# /etc/conf.d/net and routes

## systema encephale

Hi,

I need to assign an IP address to an eth interface on a Gentoo box but I want all the traffic for the given network to go through the default gateway. When I write the network config in /etc/conf.d/net and restart the net.eth0 daemon, besides configuring that address on the eth0, it also sets the direct route for that network. Well, I don't want it to set the route. Is there a way to tell Gentoo "just do the ifconfig stuff and don't touch routes"?

Thanks a lot

----------

## AngelKnight

[quote="systema encephale"]Hi,

I need to assign an IP address to an eth interface on a Gentoo box but I want all the traffic for the given network to go through the default gateway. When I write the network config in /etc/conf.d/net and restart the net.eth0 daemon, besides configuring that address on the eth0, it also sets the direct route for that network. Well, I don't want it to set the route. Is there a way to tell Gentoo "just do the ifconfig stuff and don't touch routes"?

Thanks a lot[/quote]

If you're assigning statically, set the network on the IP address to a /32 instead of whatever it actually is.  But you're going to have to add a connected route for your gateway also so that your Gentoo box knows it can ARP for it.  Unless it can't, in which case you're going to have a fun time with this :)

Background: If you add, say, a /24 address, that's an assertion that other IPs on that /24 are "directly connected" to the ethernet adapter.  On ethernet or ethernet-alikes, that means the station can ARP for the destination L3 right on the ethernet device.  If you were to add the /XX address, the kernel would automatically add the connected route in the background.  If you have ECMP configured, you can see this, I beileve, with "/sbin/ip route show table 255".

----------

## systema encephale

Hi, thanks for the reply. I will explain you my situation so that you can understan better. I want to split up my huge /16 network to several /24 smaller ones using different vlans. In the center there's an HP Procurve 4204 doing basic layer 3 routing between the vlans. My Gentoo box has a foot on each vlan and will work as dhcp AND http server: this means that the http server address MUST be the same for all vlans, while the dhcp server address has to belong to the subnet it releases addresses for, otherwise the dhcpcd daemon complains at startup.

Let's say my box has main address 10.0.0.100/24 and 101 vlan's address 10.2.1.253/24 (10.2.1.254 is the procurve's address). It can release addresses to hosts in the 101 vlan, but if one of them (say 10.2.1.1) tries to contact 10.0.0.100 the reply comes from 10.2.1.253 and gets discarded. 10.0.0.100 and 10.2.1.253 are the same machine, but the reply packet goes through the shortest route. If I remove from the routing table the 10.2.1.0/24 direct route and I force the Gentoo box to go through its default gateway (again, the procurve) the 10.2.1.1 host sees the reply coming from 10.0.0.100.

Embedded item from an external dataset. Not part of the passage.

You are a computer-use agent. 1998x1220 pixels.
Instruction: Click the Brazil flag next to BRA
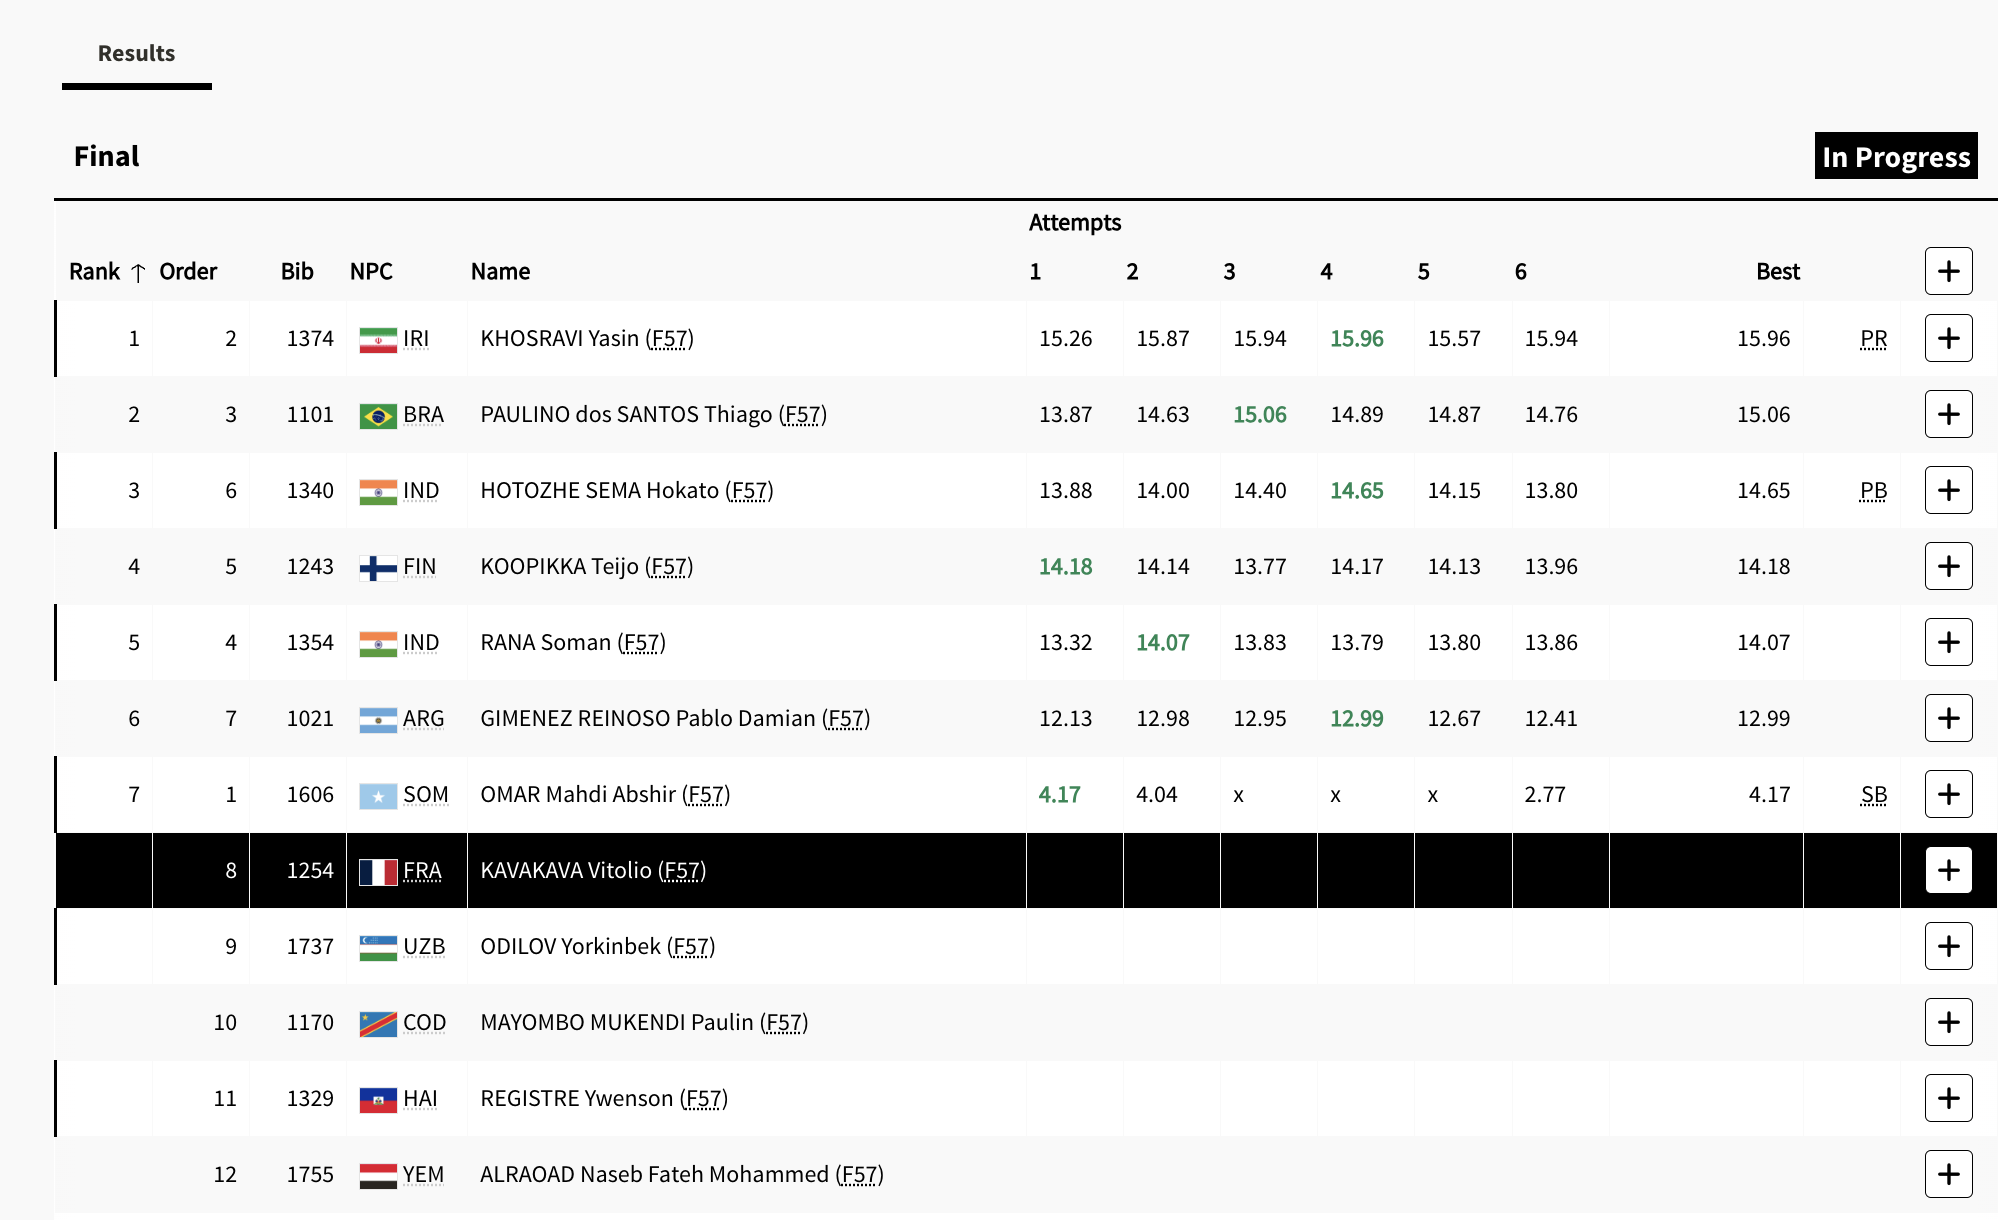[378, 415]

Do you have another solution? Should I play with metric?

Thanks

----------

## gerdesj

One simple solution might be to remove the additional links on your Gentoo box ie only have one IP address on it.  Then use BOOTP/DHCP forwarding on your Procurve to get requests for addresses to your DHCP server.  The Procurve is your router so it should worry about what network is where.  dhcpd will still allocate addresses for the correct subnet because the forwarding agent will describe the network it got the request for.

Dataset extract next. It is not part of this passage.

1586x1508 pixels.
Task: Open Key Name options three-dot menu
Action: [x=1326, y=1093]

Another idea might be to use policy based routing on your Gentoo box to do source based routing but that's a bit of a fiddle.  Read these:

http://www.policyrouting.org/PolicyRoutingBook/ONLINE/TOC.html

http://lartc.org/howto/

Cheers

Jon

----------

## AngelKnight

 *systema encephale wrote:*   

> Hi, thanks for the reply. I will explain you my situation so that you can understan better. I want to split up my huge /16 network to several /24 smaller ones using different vlans. In the center there's an HP Procurve 4204 doing basic layer 3 routing between the vlans. My Gentoo box has a foot on each vlan and will work as dhcp AND http server: this means that the http server address MUST be the same for all vlans, while the dhcp server address has to belong to the subnet it releases addresses for, otherwise the dhcpcd daemon complains at startup.
> 
> Let's say my box has main address 10.0.0.100/24 and 101 vlan's address 10.2.1.253/24 (10.2.1.254 is the procurve's address). It can release addresses to hosts in the 101 vlan, but if one of them (say 10.2.1.1) tries to contact 10.0.0.100 the reply comes from 10.2.1.253 and gets discarded. 10.0.0.100 and 10.2.1.253 are the same machine, but the reply packet goes through the shortest route. If I remove from the routing table the 10.2.1.0/24 direct route and I force the Gentoo box to go through its default gateway (again, the procurve) the 10.2.1.1 host sees the reply coming from 10.0.0.100.
> 
> Do you have another solution? Should I play with metric?
> ...

 

If you insist on doing this on one box, your only likely means of accomplishing this is either policy routing at your web-and-DHCP server, or teaching your procurve to do exceedingly twisted things to all the traffic it manages.

If you insist on DHCP and web on the same server, these are the choices your constraints have left you with.

----------